Crazy quilt blocks start with a pentagon in the center and then the pieces are added going in a clock-wise rotation.



In this next piece, however, she started in the upper left corner and worked across.



Mary's family enjoys her tradition of making Christmas ornaments, gift card holders, and bookmarks for Christmas gift exchanges.


She also makes small pieces suitable for framing.


Creative and versatile, she's also made toys from her crazy quilt pieces.



Some of her pieces are maps of countries. The next two were made using Aboriginal fabrics.


She calls the next quilt "Crazy Down Under".


The next quilt is one she is making for herself, including blocks that represent herself and family members.


Her own block in the quilt includes the beaded hospital bracelet from when she was born.

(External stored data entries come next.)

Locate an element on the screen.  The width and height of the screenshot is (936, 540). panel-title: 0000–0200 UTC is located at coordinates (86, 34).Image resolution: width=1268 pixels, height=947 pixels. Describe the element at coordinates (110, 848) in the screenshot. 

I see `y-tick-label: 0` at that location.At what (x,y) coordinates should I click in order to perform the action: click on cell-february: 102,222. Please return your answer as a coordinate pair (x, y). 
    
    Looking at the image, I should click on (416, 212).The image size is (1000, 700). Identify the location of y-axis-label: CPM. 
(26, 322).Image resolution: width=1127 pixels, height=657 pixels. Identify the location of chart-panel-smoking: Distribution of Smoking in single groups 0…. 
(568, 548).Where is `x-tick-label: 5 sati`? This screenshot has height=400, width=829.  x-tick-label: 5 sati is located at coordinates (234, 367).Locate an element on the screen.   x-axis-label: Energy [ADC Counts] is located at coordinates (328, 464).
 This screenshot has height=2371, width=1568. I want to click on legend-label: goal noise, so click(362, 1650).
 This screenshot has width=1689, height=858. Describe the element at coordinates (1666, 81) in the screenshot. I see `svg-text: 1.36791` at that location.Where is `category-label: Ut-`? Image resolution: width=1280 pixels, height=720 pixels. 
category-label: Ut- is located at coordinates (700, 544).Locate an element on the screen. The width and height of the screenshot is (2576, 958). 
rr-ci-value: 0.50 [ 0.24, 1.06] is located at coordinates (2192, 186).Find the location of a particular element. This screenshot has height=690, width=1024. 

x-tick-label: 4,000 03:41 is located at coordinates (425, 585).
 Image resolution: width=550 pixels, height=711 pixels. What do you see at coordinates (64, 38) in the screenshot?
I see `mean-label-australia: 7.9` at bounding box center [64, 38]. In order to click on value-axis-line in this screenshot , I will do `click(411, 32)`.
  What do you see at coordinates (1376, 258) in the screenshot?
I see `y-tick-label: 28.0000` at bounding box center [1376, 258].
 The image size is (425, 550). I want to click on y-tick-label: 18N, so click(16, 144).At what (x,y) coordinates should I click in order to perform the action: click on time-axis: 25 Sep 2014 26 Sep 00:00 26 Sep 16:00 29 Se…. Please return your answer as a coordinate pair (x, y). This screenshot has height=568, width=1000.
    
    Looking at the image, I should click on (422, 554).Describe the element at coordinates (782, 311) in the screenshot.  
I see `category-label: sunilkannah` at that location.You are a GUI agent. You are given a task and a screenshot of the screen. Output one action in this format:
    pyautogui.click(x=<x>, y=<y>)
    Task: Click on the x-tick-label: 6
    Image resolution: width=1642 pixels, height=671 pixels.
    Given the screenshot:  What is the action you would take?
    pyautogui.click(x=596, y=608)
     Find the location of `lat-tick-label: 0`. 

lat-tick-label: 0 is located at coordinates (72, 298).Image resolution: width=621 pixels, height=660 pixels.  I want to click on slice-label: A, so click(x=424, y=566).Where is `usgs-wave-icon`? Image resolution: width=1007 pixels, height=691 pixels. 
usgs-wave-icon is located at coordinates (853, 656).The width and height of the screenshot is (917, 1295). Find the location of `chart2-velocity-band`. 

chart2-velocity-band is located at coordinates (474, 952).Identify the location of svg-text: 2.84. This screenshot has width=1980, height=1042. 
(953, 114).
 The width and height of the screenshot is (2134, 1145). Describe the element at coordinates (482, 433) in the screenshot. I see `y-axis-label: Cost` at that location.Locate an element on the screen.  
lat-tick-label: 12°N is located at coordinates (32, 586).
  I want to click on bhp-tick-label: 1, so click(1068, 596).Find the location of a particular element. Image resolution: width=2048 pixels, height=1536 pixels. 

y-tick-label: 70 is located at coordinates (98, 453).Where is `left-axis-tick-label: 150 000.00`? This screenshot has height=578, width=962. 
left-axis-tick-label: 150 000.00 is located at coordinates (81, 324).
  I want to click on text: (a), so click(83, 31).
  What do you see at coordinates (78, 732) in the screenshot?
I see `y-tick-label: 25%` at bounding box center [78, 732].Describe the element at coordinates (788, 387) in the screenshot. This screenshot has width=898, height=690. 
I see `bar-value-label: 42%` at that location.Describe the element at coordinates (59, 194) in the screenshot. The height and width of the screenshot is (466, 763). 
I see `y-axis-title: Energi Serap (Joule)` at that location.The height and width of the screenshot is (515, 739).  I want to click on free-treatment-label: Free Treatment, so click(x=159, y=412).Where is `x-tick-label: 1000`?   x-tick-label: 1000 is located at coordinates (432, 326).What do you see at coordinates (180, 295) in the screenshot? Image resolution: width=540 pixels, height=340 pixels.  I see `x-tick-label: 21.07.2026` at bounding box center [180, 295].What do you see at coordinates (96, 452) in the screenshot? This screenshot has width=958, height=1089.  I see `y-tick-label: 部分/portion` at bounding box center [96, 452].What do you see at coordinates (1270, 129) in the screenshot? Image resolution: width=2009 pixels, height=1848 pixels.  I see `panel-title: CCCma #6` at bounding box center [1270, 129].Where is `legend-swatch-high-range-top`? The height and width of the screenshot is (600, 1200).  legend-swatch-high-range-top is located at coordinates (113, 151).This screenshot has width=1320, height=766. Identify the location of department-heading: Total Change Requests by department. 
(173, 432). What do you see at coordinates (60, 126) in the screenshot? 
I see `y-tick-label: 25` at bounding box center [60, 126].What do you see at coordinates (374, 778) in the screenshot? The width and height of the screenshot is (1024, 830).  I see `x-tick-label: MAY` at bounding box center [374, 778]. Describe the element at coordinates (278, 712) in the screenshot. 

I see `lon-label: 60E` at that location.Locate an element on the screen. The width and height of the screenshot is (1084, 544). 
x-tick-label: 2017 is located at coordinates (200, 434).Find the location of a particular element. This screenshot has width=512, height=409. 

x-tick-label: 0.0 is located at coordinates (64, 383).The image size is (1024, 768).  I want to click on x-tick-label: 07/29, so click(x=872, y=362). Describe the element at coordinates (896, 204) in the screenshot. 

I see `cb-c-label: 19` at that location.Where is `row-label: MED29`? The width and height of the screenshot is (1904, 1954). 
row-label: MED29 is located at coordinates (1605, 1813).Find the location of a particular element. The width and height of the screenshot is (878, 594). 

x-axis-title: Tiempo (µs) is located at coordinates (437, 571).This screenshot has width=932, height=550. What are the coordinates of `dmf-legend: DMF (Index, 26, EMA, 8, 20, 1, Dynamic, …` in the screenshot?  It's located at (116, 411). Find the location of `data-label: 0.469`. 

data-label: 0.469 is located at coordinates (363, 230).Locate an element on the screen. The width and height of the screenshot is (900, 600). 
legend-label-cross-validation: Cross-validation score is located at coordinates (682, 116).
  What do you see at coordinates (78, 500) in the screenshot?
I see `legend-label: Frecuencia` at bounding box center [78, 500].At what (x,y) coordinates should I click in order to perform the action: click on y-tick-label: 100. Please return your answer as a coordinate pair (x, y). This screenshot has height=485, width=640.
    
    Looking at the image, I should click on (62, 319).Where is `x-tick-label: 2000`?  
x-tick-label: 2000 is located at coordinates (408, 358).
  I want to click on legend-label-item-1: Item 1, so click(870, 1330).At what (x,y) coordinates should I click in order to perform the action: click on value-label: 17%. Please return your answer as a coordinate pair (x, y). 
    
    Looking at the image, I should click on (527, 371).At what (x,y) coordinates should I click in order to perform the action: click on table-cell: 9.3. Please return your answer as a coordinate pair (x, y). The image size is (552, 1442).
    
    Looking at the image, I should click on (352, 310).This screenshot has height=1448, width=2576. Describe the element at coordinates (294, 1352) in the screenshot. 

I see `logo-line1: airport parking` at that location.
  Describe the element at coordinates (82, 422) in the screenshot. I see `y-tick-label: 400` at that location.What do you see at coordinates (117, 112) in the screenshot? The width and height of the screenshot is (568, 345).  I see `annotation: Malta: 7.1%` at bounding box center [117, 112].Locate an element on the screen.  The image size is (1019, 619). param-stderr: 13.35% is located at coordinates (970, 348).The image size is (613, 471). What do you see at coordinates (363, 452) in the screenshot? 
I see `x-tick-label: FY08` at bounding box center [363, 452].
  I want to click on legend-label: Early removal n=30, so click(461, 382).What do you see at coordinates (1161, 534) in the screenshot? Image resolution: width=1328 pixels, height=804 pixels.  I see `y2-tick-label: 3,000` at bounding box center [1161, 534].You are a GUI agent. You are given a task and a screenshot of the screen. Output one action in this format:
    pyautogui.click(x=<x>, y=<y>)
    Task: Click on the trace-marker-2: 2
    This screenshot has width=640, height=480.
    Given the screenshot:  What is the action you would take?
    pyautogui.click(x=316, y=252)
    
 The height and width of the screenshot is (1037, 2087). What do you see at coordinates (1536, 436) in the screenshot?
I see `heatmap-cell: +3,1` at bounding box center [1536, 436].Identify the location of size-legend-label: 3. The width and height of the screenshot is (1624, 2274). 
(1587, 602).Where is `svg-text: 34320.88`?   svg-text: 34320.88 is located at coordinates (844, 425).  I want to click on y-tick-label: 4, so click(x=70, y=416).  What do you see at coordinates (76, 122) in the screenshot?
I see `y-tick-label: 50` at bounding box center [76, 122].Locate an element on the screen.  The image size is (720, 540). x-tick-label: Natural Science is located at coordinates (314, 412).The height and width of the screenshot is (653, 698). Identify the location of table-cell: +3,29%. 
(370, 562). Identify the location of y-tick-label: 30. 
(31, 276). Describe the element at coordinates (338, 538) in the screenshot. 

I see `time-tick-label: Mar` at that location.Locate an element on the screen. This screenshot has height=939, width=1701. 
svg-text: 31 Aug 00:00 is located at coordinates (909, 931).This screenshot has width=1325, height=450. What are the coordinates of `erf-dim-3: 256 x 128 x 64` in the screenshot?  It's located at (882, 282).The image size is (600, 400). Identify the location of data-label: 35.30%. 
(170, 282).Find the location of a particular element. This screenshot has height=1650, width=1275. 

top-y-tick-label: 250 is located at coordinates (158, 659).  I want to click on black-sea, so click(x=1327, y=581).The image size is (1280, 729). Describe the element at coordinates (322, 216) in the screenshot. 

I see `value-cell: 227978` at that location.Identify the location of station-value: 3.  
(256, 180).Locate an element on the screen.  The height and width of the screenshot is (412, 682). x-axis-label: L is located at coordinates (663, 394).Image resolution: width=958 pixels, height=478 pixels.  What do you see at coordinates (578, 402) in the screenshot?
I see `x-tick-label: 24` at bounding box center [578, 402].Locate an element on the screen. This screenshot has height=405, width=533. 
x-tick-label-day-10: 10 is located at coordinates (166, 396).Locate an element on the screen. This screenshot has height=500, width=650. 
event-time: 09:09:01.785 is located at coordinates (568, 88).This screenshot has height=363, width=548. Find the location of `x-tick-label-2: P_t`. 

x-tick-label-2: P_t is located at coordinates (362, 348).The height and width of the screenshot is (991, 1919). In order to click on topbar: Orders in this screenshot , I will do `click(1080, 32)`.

Mary explained the process of obtaining kimono silk sleeves online. Each quilt sleeve is 14 inches wide, and has the potential for three fabrics. Kimono silk is a woven fabric and can be used on either side.


They are also faced, and so Mary can deconstruct the sleeves to obtain her three fabric possibilities.


Here are some examples of some of the pretty kimono silk she obtained in a recent purchase.



And here are some details of Mary's beautiful hand work.










She brought a sampling of her collections of embellishments.


Mary will teach a class for our guild on December 12th, and she'll be sharing some of her beautiful stash with class participants.



All in all, an interesting and informative evening at the guild. Makes me want to get crazy too.